TEKS →
----
Bangkok, Surga Kuliner di Malam Hari
Saban matahari terbenam, Ibu Kota Thailand, Bangkok, menjelma menjadi surga kuliner. Di berbagai pasar malam, aneka masakan asal Negeri Gajah Putih, siap memanjakan indera pengecap pembelinya. Jika Anda menyukai tantangan, jangan lewatkan berbagai kudapan ekstrem seperti ulat bambu dan kalajengking goreng!
Saat berkunjung ke Bangkok, sebuah pesan singkat dari Ohm Sarapong, seorang kawan asal Thailand, masuk di ponsel saya pada Minggu (4/8/2019) siang.
”Saya akan membawamu ke salah satu pasar malam terbesar di Bangkok,” ujarnya.
Pasar malam yang dimaksud Ohm ialah Talad Rod Fai Train Night Market, sebuah pasar di lapangan terbuka yang berlokasi di Srinakarin Road Soi 51.
----
DATA YANG DITAMPILKAN →

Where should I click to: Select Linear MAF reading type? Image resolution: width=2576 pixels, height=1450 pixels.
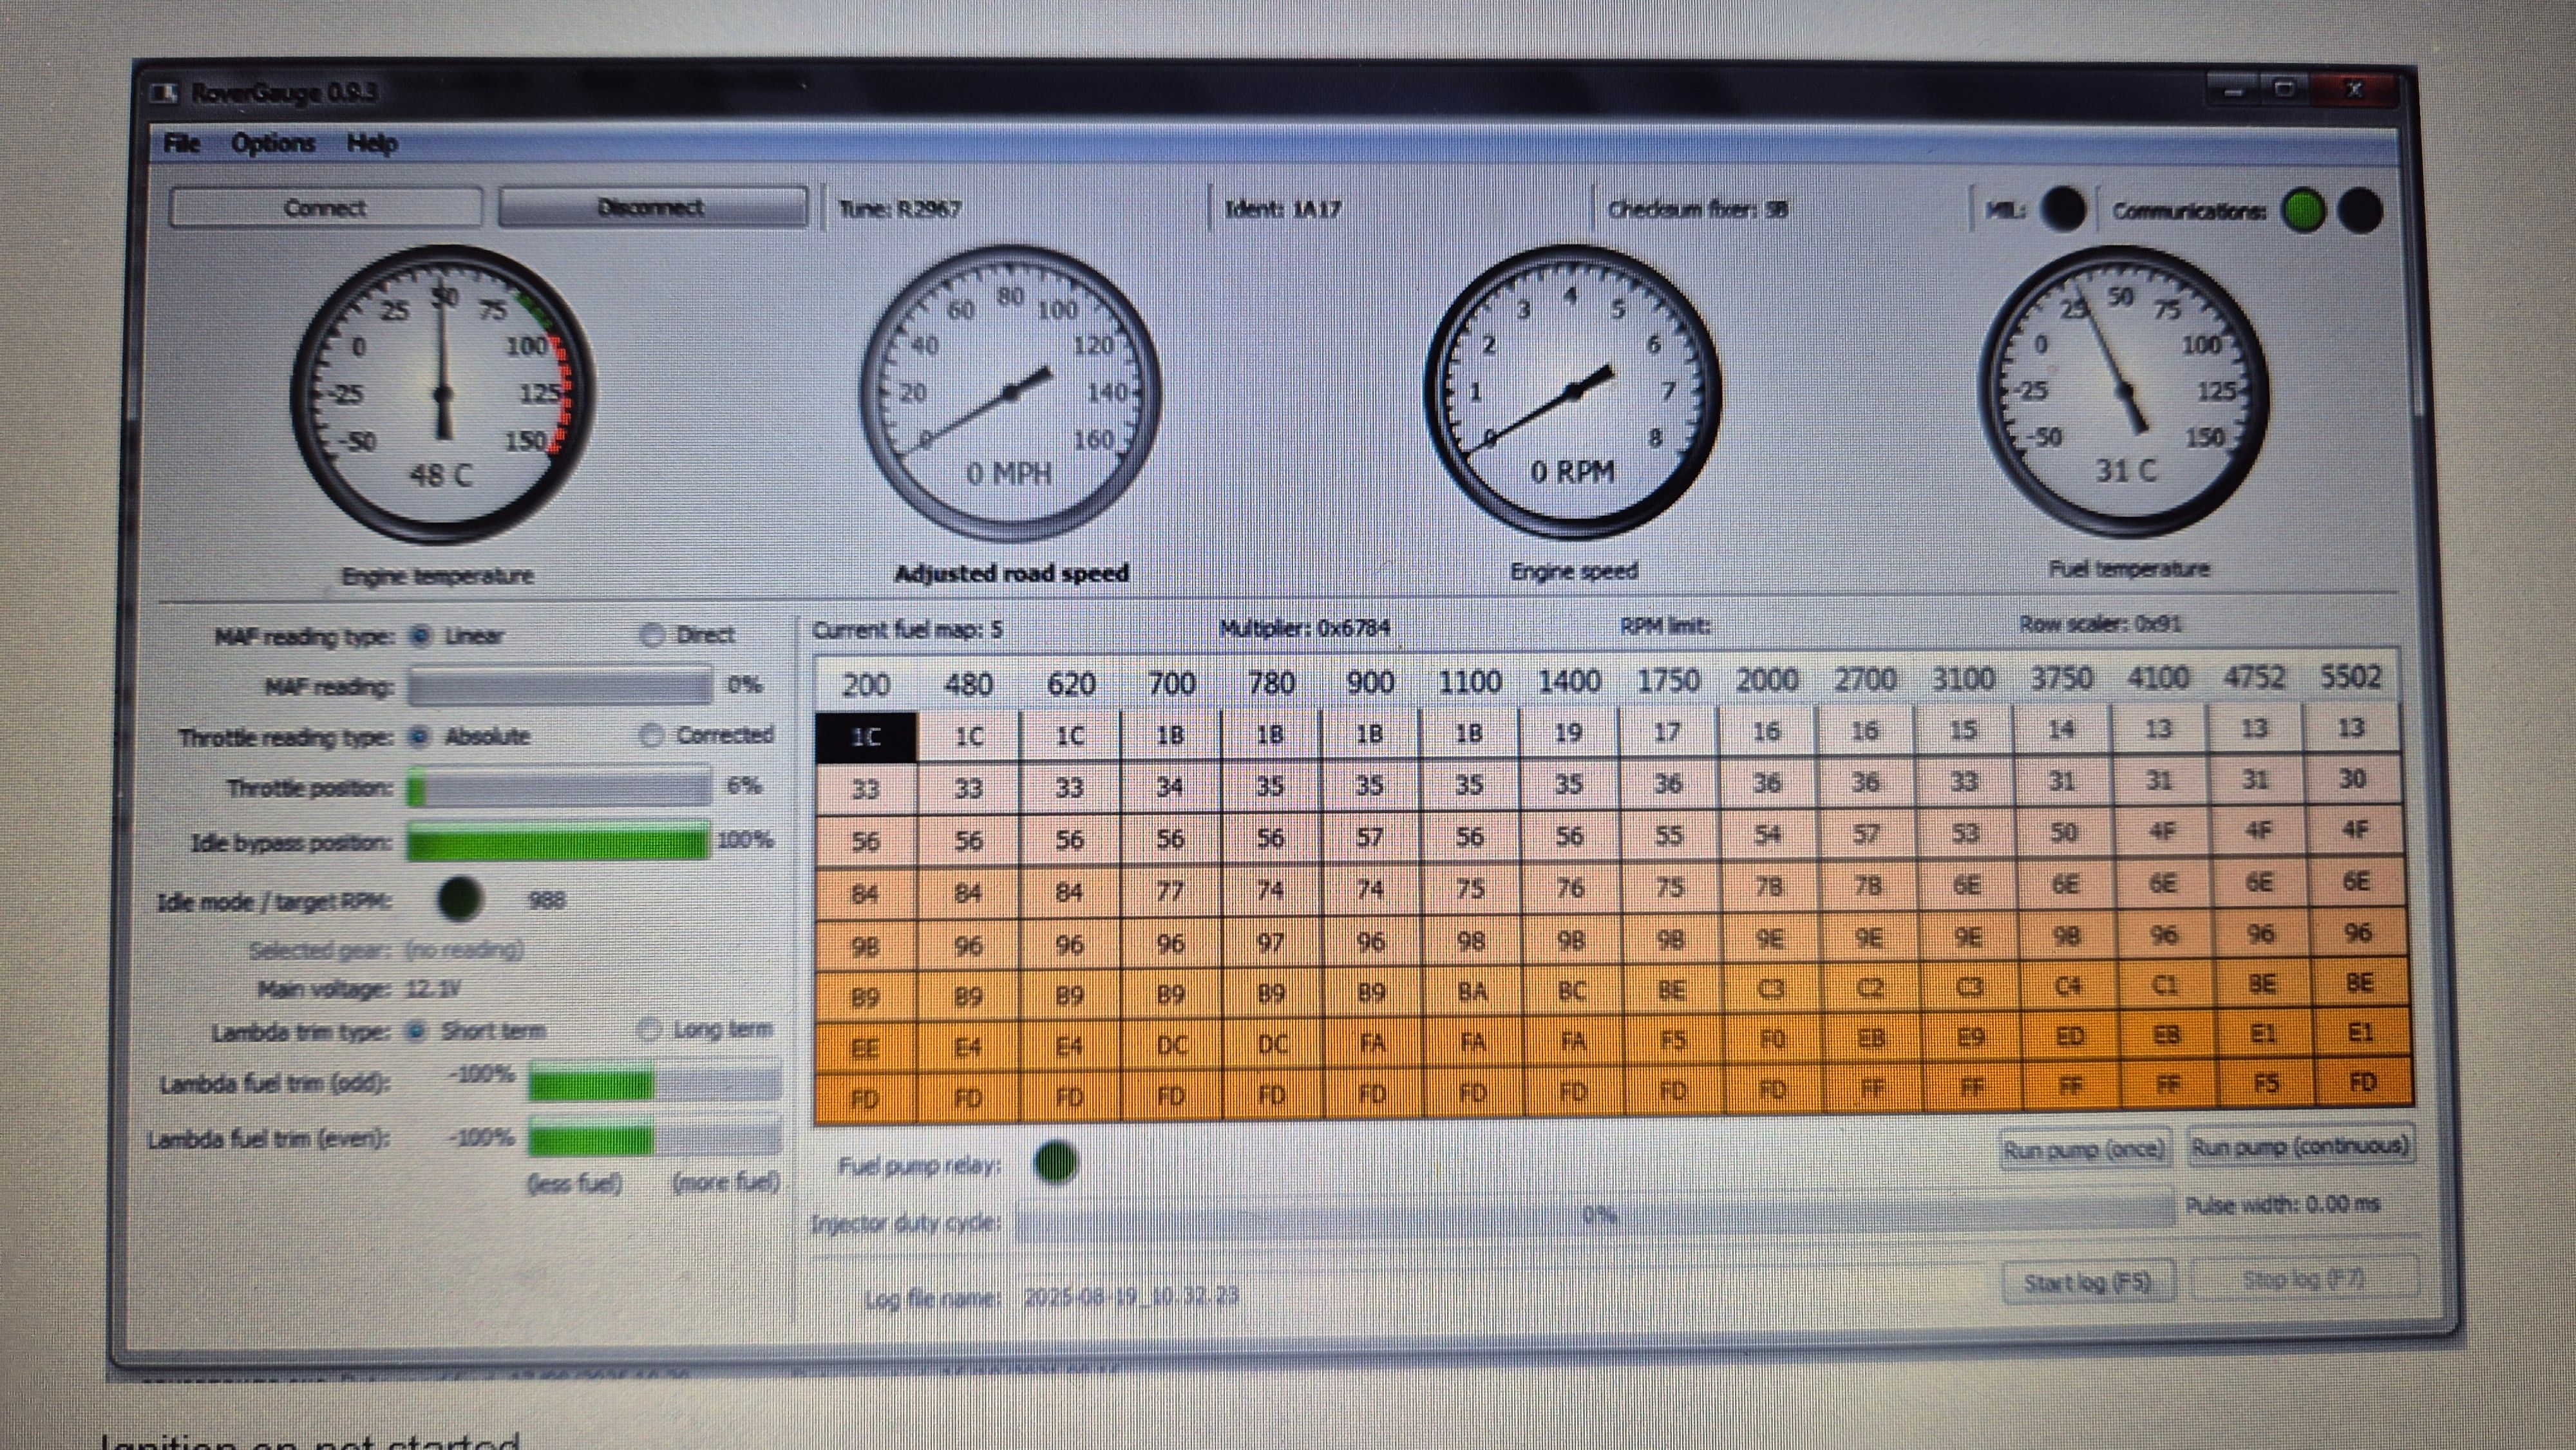coord(421,636)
----
Menurut teks tentang kuliner malam di Bangkok, di mana lokasi Talad Rod Fai Train Night Market?

Di sebuah lapangan terbuka yang berlokasi di Srinakarin Road Soi 51.